Roma, il sindaco Raggi smorza la polemica sul caso S.P.Q.R. – Come ogni derby capitolino che si rispetti, anche quello di domenica scorsa tra Roma e Lazio ha lasciato in eredità tante polemiche di diversa natura. In ogni caso il 3-1 finale in favore dei biancocelesti ha scatenato l’entusiasmo della sponda laziale, gettando nello sconforto quella giallorossa. Uno dei motivi di astio tra i due club, in questi giorni successivi all’evento, è legato all’acronimo S.P.Q.R., esibito sulle maglie dei giocatori della Roma proprio in occasione del derby. La Lazio ha rivendicato la universalità del marchio, dicendo che anche la sua squadra può indossarlo, essendo un patrimonio di tutti. Da lì è nato un botta e risposta tra le due società e il Comune di Roma, e poco fa è stato direttamente il sindaco della Capitale, Virginia Raggi, a smorzare ogni polemica con un post sul suo profilo Facebook. Eccolo di seguito.

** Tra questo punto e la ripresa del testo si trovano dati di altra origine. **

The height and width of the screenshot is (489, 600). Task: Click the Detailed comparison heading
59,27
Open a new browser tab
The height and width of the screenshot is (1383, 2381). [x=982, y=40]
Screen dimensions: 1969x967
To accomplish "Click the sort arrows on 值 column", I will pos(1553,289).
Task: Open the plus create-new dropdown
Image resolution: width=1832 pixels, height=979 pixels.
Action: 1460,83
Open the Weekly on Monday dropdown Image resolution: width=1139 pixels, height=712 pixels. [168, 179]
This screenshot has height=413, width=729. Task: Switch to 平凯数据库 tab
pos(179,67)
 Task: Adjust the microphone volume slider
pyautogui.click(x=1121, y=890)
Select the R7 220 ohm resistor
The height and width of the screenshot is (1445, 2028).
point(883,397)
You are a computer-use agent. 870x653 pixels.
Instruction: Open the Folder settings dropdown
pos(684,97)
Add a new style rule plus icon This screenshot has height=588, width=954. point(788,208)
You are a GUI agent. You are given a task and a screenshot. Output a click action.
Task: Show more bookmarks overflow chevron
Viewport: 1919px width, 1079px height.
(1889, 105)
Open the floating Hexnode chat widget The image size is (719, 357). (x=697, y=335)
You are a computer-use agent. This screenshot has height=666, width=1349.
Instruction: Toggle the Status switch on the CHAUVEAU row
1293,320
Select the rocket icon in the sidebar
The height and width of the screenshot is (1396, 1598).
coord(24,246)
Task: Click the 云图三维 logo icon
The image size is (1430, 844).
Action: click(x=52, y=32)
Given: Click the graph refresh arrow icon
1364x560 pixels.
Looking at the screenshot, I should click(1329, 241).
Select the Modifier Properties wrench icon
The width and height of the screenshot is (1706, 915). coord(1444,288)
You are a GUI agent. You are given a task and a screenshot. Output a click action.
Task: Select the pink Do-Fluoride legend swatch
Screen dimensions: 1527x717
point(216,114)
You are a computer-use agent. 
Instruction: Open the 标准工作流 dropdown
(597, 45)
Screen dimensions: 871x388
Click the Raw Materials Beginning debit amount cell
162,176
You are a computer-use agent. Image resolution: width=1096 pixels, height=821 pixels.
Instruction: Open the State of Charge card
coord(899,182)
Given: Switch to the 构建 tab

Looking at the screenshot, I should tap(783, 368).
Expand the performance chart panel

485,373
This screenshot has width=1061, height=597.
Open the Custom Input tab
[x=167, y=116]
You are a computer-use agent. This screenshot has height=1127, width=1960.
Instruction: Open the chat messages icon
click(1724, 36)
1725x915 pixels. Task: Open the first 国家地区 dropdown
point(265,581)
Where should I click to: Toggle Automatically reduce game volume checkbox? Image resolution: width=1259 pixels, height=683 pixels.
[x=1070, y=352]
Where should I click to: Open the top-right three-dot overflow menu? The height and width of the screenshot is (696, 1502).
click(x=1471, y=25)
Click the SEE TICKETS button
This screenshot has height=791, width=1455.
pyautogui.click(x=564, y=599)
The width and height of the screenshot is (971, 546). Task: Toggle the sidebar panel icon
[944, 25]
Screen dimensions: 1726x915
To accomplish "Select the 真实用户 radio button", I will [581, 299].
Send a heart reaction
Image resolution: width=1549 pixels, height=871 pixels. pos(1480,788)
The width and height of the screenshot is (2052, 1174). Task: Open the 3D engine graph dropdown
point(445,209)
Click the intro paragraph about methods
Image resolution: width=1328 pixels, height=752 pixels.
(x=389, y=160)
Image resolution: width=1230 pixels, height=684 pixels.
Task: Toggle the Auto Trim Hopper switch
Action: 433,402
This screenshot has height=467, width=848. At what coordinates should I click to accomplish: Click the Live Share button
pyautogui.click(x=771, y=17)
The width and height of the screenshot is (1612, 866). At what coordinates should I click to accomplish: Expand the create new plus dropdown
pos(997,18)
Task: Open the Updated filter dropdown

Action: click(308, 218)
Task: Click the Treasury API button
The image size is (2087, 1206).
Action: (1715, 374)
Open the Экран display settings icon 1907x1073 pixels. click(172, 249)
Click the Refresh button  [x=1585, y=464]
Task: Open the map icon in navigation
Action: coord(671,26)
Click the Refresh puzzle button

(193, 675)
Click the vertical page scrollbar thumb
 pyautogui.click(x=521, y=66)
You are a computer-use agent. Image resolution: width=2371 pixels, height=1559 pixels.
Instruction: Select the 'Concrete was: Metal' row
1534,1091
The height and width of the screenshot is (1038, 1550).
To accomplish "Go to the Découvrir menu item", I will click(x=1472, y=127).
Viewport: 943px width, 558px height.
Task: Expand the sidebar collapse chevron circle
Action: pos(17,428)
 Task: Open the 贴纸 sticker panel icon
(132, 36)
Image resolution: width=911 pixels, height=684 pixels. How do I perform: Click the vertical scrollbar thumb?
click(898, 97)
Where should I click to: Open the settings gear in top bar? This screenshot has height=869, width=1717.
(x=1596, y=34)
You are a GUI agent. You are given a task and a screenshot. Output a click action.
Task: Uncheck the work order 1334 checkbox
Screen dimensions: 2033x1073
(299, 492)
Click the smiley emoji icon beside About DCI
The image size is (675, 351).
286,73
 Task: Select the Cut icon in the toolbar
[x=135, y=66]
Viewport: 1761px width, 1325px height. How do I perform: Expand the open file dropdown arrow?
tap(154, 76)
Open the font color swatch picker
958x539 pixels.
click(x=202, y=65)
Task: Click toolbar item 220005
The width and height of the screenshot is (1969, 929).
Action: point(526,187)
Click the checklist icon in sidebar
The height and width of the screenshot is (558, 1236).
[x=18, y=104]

Roma, il sindaco Raggi smorza la polemica sul caso S.P.Q.R. – “Non sanno come far perdere tempo e denaro e lanciano polemiche surreali ogni giorno. Ora è la volta della sigla S.P.Q.R. che potrebbe essere oggetto addirittura di un’interrogazione urgente in Aula. I consiglieri d’opposizione farebbero bene a soffermarsi sullo studio delle leggi e ad evitare spreco di denaro pubblico costringendo l’Assemblea capitolina a riunirsi per parlare del nulla. La scritta S.P.Q.R. è un’espressione di uso comune e, per questo, non registrabile: tutti possono utilizzarla. S.P.Q.R. è una sigla che in tutto il mondo viene associata alla città di Roma, è una espressione della quale essere orgogliosi e sulla quale non andrebbero montate strumentalizzazioni politico-sportive. Lo ripetiamo da tempo: l’opposizione pensi a lavorare. Le “urgenze” sono altre. In ogni caso, abbiamo verificato se in passato sia mai stato registrato dall’Amministrazione Capitolina un “marchio” figurativo (che è cosa ben differente rispetto alla sigla S.P.Q.R.) con lo scudo e la scritta. Lo faremo noi. Beninteso che la scritta “S.P.Q.R.” è e resta patrimonio del mondo”.